BEGIN
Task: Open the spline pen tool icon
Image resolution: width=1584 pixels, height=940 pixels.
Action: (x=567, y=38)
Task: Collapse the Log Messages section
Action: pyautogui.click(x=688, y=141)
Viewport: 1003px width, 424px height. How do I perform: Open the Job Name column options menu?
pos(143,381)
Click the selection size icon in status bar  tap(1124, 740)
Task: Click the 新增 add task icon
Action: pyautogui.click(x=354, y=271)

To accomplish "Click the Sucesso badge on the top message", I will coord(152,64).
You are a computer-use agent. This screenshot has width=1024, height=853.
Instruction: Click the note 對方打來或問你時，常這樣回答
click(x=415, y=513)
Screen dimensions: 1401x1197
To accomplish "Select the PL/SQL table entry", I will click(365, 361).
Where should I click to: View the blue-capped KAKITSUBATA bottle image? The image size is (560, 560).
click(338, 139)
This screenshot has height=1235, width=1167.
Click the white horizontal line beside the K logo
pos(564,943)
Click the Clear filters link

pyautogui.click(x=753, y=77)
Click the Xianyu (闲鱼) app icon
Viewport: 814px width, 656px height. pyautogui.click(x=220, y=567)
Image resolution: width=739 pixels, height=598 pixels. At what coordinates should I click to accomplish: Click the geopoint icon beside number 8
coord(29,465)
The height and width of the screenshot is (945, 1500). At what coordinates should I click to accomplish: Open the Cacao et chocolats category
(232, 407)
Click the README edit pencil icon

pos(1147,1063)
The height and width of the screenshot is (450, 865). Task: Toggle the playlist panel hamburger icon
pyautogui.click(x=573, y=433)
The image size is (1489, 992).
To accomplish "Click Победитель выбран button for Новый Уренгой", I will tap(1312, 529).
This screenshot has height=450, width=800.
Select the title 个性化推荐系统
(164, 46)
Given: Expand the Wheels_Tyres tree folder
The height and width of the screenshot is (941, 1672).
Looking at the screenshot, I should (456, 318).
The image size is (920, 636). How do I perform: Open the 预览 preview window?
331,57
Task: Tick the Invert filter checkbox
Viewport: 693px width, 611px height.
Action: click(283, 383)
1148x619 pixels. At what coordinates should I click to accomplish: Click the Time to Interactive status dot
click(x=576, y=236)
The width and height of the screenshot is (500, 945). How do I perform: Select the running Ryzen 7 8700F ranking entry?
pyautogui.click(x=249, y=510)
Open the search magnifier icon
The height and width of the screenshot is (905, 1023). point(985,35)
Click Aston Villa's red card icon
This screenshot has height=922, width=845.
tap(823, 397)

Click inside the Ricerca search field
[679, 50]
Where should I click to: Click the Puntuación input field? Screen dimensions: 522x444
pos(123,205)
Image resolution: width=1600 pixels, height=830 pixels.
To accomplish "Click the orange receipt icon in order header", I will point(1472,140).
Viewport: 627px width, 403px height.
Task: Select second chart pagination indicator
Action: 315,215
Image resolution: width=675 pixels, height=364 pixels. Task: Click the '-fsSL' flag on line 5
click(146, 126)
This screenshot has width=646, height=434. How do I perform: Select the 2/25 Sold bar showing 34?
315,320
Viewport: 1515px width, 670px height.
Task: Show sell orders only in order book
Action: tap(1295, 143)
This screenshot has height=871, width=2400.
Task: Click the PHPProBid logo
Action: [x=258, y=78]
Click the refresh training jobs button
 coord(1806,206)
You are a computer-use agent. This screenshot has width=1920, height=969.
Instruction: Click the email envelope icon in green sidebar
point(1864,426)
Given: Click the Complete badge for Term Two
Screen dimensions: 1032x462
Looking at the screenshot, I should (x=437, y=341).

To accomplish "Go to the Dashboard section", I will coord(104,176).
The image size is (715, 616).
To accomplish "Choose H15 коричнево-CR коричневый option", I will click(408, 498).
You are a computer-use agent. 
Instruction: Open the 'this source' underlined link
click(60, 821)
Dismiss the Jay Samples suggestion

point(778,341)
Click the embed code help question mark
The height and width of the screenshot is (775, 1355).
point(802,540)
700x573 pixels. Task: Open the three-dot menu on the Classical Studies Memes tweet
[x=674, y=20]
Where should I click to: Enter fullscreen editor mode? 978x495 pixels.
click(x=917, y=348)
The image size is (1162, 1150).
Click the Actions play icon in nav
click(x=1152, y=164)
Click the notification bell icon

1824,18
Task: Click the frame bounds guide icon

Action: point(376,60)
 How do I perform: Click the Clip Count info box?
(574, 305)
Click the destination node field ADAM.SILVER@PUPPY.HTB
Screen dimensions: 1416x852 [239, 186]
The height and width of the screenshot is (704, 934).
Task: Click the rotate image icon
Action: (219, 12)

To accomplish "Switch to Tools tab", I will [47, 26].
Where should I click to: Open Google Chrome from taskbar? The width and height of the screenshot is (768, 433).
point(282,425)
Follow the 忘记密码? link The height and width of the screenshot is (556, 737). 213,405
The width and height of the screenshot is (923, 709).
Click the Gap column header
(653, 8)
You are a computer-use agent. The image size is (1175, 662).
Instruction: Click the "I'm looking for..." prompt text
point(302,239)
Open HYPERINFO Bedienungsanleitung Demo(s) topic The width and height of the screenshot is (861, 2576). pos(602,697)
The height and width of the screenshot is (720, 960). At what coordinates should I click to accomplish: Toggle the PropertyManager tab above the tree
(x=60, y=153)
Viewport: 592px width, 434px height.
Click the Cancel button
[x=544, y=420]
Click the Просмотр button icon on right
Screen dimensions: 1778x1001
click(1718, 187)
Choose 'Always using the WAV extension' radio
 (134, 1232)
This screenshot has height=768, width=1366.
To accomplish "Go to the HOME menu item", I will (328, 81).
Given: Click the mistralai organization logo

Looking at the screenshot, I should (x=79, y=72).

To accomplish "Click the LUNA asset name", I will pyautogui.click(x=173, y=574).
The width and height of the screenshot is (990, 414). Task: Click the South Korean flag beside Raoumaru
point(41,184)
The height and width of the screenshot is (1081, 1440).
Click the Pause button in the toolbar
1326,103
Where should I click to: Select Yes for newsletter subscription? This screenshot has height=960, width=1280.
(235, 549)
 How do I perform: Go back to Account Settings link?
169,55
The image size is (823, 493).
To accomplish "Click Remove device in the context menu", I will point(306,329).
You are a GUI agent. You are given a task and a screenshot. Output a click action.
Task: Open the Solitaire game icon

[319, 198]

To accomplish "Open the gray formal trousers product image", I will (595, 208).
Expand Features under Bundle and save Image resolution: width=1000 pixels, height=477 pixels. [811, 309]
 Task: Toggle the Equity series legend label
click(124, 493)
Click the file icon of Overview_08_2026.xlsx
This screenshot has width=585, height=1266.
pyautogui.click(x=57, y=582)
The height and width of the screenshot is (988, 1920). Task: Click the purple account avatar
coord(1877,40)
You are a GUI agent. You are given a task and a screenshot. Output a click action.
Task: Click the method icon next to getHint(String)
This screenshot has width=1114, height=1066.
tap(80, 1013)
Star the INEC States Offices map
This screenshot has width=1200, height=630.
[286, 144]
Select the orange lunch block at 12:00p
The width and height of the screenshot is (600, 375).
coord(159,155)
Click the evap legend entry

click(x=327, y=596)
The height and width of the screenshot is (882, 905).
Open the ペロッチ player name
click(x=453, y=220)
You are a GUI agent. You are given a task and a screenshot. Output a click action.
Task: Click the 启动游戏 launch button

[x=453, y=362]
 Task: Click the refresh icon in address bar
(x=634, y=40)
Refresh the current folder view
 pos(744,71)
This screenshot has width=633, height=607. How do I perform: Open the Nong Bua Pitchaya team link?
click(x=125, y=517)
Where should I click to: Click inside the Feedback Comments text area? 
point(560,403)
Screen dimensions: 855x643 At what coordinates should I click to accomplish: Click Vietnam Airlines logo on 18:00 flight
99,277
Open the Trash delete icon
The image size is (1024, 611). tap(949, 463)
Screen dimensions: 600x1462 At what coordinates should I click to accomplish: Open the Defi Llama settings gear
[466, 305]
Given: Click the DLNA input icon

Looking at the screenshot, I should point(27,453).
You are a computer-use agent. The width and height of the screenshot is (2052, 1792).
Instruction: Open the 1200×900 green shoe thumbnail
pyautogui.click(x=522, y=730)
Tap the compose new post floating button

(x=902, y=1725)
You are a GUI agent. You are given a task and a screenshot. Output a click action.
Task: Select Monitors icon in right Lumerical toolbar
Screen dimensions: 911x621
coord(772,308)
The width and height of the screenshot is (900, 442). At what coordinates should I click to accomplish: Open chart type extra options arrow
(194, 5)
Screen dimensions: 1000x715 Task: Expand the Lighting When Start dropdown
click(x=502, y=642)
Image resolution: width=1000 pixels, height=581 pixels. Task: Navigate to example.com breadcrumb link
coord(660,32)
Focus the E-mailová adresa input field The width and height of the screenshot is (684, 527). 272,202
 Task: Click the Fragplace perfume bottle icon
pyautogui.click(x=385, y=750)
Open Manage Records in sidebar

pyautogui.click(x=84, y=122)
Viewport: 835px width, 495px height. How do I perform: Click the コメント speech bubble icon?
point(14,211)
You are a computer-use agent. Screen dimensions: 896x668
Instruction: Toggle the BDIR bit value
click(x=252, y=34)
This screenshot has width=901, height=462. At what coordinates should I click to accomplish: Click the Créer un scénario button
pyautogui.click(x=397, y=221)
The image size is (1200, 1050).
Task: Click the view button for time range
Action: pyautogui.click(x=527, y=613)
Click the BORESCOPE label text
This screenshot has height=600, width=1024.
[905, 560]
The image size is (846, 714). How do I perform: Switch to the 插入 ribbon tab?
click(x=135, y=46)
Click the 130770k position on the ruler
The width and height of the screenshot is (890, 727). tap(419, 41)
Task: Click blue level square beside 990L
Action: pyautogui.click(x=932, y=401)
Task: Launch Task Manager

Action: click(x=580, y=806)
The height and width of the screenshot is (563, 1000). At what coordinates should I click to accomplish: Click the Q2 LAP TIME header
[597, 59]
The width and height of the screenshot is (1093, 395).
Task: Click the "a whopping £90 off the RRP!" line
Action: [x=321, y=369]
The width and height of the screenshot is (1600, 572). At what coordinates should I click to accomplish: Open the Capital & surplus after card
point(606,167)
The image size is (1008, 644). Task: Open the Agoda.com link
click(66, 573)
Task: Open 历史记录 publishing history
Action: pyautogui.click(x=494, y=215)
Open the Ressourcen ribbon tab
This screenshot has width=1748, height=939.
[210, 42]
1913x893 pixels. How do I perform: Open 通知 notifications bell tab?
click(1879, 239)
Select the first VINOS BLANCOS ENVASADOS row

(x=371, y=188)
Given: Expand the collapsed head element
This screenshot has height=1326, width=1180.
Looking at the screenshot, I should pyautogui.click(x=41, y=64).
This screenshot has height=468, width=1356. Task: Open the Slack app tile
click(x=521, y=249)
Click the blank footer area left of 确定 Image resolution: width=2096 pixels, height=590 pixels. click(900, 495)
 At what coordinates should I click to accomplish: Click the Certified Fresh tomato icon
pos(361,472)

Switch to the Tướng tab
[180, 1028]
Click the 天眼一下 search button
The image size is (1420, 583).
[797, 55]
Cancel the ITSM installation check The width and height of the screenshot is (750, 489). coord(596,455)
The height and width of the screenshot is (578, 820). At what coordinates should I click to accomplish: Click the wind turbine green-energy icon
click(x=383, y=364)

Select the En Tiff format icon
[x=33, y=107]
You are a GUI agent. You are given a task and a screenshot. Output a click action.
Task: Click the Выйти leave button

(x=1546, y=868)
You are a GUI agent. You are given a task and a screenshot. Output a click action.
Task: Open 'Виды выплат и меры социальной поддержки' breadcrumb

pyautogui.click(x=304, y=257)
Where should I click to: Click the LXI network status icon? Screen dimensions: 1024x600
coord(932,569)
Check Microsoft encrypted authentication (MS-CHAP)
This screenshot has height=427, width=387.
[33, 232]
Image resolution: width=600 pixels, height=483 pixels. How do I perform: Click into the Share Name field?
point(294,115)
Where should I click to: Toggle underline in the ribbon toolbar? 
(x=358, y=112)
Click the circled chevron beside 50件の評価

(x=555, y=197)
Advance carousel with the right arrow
END
What you should do. Scan the listing above for the word "computer" and copy every line that holds it.

The answer.
You are a computer-use agent. This screenshot has width=1024, height=853.
You are a computer-use agent. This screenshot has width=1920, height=969.
You are a computer-use agent. 
You are a computer-use agent. The image size is (1175, 662).
You are a computer-use agent. The width and height of the screenshot is (2052, 1792).
You are a computer-use agent. Screen dimensions: 896x668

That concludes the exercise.